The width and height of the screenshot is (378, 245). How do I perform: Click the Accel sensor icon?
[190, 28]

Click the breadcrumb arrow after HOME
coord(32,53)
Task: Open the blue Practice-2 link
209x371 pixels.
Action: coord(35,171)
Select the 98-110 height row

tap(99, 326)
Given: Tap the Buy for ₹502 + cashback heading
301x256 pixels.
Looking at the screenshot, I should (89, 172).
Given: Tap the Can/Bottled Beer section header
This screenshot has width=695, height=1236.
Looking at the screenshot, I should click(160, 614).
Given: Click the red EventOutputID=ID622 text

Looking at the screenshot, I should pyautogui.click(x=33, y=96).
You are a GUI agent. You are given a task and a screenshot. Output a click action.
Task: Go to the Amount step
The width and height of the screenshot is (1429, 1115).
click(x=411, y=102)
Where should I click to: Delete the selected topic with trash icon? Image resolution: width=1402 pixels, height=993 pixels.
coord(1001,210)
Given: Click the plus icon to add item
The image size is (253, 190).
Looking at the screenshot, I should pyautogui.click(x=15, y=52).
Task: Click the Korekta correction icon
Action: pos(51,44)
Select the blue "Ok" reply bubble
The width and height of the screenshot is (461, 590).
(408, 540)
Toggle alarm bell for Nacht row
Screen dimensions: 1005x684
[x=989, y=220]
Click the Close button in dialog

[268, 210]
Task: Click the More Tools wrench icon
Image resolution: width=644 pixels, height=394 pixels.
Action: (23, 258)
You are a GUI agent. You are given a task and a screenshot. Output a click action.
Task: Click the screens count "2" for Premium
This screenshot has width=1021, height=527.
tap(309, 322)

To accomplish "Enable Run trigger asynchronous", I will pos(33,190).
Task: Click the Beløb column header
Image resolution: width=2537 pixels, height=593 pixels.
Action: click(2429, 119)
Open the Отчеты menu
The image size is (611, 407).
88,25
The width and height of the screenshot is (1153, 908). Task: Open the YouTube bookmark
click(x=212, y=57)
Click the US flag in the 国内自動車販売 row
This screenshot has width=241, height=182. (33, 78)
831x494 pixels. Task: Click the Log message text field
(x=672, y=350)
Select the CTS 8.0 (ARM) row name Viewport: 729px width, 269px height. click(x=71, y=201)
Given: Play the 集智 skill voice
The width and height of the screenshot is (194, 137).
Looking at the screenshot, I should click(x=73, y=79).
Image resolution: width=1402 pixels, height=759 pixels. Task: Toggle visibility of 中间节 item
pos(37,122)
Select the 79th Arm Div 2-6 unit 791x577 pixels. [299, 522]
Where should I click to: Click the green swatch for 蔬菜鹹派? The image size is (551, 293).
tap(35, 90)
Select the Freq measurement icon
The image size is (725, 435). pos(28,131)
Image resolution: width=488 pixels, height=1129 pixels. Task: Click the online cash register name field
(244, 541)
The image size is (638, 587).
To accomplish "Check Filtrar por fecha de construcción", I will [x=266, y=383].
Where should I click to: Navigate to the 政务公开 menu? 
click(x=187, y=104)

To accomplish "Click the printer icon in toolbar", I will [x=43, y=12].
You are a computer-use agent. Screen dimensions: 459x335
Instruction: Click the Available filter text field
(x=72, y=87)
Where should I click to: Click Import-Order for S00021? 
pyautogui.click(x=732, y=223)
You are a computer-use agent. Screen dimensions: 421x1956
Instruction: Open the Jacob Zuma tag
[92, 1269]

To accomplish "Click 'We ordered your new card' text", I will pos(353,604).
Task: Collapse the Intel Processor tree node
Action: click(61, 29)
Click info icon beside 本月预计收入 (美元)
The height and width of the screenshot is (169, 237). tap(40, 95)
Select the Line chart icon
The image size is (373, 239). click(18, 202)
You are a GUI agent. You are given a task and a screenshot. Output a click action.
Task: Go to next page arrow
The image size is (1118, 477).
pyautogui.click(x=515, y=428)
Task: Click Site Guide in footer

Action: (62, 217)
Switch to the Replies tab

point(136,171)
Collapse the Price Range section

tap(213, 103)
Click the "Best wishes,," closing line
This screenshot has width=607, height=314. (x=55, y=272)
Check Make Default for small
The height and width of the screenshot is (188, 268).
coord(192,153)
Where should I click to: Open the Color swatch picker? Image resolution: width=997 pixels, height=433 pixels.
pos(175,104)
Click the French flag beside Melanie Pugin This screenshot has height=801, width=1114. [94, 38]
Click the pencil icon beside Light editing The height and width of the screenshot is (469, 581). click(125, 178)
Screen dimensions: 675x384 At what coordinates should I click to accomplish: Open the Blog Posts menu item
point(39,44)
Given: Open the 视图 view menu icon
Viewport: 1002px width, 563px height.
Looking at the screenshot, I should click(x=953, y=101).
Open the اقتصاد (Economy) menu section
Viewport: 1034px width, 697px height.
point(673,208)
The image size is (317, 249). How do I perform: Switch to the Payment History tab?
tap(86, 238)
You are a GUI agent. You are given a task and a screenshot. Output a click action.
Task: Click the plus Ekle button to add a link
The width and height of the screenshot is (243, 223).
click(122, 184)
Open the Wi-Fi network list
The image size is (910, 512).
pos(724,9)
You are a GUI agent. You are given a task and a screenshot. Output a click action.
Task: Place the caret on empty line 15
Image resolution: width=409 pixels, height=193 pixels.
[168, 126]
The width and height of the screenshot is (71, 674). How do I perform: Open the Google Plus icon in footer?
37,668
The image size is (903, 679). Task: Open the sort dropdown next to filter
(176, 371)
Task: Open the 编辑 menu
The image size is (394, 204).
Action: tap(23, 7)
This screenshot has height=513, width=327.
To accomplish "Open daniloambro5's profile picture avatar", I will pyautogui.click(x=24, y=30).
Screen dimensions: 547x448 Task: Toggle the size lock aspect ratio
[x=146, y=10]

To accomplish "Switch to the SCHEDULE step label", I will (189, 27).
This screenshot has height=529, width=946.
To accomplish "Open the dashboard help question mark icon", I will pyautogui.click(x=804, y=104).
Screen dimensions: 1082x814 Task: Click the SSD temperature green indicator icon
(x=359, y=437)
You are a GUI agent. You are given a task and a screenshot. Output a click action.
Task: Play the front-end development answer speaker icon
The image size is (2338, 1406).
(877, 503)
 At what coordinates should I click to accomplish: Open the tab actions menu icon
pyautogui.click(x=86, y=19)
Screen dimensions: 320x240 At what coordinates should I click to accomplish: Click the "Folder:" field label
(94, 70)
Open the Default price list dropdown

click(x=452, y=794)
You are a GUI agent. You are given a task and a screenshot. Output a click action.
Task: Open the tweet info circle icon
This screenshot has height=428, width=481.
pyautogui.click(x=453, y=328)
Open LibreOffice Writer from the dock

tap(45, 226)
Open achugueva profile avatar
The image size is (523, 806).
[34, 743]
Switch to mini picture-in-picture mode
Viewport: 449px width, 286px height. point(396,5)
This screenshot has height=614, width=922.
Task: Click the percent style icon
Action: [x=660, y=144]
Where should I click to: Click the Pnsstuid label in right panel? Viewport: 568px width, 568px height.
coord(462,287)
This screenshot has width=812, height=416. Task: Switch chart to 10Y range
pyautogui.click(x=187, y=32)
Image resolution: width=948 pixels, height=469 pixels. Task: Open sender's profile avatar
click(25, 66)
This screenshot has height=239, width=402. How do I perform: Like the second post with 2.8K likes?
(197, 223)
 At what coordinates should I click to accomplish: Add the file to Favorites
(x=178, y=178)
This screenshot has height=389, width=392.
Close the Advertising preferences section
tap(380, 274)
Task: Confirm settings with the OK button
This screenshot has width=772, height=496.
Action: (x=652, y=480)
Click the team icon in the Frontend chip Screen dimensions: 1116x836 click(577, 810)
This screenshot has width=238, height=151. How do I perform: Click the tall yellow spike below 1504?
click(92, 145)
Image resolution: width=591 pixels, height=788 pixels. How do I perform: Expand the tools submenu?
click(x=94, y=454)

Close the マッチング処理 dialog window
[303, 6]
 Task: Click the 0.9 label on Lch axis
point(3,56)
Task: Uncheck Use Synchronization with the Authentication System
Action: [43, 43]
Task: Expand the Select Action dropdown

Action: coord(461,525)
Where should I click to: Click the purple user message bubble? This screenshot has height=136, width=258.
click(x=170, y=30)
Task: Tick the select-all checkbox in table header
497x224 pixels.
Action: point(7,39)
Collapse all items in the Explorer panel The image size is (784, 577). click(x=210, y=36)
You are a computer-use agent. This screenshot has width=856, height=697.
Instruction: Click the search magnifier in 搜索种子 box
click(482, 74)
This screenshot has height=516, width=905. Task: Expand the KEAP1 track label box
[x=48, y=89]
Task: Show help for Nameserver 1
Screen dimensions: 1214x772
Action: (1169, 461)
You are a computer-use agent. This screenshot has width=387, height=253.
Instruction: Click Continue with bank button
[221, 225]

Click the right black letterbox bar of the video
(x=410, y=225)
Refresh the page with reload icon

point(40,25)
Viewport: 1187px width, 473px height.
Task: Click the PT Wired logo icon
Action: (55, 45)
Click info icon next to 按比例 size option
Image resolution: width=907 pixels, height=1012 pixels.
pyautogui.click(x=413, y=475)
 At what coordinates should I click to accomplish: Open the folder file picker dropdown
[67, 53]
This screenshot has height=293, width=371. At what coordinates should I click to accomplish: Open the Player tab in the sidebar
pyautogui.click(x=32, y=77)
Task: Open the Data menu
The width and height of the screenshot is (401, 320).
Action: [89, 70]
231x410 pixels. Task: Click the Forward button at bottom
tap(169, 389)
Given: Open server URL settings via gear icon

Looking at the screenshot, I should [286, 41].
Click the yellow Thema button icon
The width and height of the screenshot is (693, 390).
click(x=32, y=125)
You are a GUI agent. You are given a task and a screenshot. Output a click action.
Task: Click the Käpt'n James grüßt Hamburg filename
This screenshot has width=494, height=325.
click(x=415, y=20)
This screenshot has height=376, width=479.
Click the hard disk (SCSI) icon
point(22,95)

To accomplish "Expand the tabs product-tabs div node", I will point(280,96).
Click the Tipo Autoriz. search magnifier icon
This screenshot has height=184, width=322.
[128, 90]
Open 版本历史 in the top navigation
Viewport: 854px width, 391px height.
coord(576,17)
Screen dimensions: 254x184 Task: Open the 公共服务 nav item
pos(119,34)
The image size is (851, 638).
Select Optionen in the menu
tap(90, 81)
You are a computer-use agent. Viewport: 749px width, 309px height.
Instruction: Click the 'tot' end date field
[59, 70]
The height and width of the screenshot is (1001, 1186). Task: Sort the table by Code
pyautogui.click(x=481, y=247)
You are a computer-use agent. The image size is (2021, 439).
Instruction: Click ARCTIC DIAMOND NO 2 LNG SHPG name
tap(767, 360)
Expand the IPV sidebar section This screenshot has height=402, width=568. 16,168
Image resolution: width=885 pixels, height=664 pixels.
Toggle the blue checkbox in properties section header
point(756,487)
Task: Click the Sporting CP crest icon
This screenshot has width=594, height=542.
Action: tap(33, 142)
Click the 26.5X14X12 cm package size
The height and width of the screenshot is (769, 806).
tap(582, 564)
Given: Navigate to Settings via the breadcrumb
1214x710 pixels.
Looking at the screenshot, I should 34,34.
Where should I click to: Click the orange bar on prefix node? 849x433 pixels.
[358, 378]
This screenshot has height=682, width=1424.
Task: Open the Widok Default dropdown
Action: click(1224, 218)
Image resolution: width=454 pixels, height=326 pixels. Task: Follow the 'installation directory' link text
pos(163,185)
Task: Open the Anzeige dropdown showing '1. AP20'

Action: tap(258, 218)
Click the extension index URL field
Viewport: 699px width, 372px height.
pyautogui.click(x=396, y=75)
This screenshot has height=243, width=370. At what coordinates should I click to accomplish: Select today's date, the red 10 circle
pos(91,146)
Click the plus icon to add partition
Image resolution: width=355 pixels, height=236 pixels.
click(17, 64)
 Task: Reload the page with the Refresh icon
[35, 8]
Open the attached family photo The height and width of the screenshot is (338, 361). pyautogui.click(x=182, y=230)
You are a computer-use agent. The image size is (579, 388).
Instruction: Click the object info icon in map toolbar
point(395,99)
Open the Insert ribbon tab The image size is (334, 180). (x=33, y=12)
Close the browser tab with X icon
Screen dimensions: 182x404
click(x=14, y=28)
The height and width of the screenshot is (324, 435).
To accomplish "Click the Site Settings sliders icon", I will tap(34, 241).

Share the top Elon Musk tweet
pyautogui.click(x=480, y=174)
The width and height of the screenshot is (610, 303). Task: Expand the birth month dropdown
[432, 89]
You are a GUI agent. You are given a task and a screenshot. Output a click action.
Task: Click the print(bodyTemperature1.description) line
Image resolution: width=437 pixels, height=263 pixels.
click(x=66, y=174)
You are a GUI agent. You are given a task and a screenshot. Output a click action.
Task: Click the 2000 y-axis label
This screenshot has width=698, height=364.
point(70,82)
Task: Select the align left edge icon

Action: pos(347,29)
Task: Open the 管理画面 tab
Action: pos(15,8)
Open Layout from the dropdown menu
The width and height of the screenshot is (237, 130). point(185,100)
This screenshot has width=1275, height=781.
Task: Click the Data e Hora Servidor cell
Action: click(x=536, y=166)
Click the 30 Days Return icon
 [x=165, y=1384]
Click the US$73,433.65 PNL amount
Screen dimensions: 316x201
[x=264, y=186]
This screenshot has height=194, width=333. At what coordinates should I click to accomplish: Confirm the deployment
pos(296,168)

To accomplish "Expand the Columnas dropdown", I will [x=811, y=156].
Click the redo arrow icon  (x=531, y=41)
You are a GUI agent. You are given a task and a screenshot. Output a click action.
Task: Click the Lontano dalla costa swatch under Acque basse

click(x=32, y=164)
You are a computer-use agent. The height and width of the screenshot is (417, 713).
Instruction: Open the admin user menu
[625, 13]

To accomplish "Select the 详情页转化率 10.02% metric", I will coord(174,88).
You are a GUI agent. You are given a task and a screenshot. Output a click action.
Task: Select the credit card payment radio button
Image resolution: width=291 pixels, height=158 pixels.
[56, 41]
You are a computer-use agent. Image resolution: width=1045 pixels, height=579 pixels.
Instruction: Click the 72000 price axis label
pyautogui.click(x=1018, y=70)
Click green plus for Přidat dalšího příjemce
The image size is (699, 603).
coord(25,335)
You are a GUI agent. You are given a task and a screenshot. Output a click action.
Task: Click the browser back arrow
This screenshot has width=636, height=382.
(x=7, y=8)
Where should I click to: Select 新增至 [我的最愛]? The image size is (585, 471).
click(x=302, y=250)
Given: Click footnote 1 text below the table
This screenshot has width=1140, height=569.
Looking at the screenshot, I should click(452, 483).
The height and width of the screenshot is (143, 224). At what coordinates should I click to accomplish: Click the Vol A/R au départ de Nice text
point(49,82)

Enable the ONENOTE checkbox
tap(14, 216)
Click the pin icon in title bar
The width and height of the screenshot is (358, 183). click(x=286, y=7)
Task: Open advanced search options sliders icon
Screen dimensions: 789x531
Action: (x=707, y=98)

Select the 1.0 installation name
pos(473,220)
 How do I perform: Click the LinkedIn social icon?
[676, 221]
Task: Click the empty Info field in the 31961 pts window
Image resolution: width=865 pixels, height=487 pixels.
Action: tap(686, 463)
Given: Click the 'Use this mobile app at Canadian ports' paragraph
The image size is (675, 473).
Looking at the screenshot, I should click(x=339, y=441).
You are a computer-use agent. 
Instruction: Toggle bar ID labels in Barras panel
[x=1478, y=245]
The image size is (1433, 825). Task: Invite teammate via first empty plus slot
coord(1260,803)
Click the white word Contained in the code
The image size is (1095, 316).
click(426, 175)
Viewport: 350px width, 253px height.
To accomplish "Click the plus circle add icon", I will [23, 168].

What you should do: Only the lines from the top of the data through the line that contains "Task: Click the More Tools wrench icon" should be quoted, exactly as they stand.

Answer section:
The width and height of the screenshot is (378, 245). How do I perform: Click the Accel sensor icon?
[190, 28]

Click the breadcrumb arrow after HOME
coord(32,53)
Task: Open the blue Practice-2 link
209x371 pixels.
Action: coord(35,171)
Select the 98-110 height row

tap(99, 326)
Given: Tap the Buy for ₹502 + cashback heading
301x256 pixels.
Looking at the screenshot, I should (89, 172).
Given: Tap the Can/Bottled Beer section header
This screenshot has width=695, height=1236.
Looking at the screenshot, I should click(160, 614).
Given: Click the red EventOutputID=ID622 text

Looking at the screenshot, I should pyautogui.click(x=33, y=96).
You are a GUI agent. You are given a task and a screenshot. Output a click action.
Task: Go to the Amount step
The width and height of the screenshot is (1429, 1115).
click(x=411, y=102)
Where should I click to: Delete the selected topic with trash icon? Image resolution: width=1402 pixels, height=993 pixels.
coord(1001,210)
Given: Click the plus icon to add item
The image size is (253, 190).
Looking at the screenshot, I should pyautogui.click(x=15, y=52).
Task: Click the Korekta correction icon
Action: pos(51,44)
Select the blue "Ok" reply bubble
The width and height of the screenshot is (461, 590).
(408, 540)
Toggle alarm bell for Nacht row
Screen dimensions: 1005x684
[x=989, y=220]
Click the Close button in dialog

[268, 210]
Task: Click the More Tools wrench icon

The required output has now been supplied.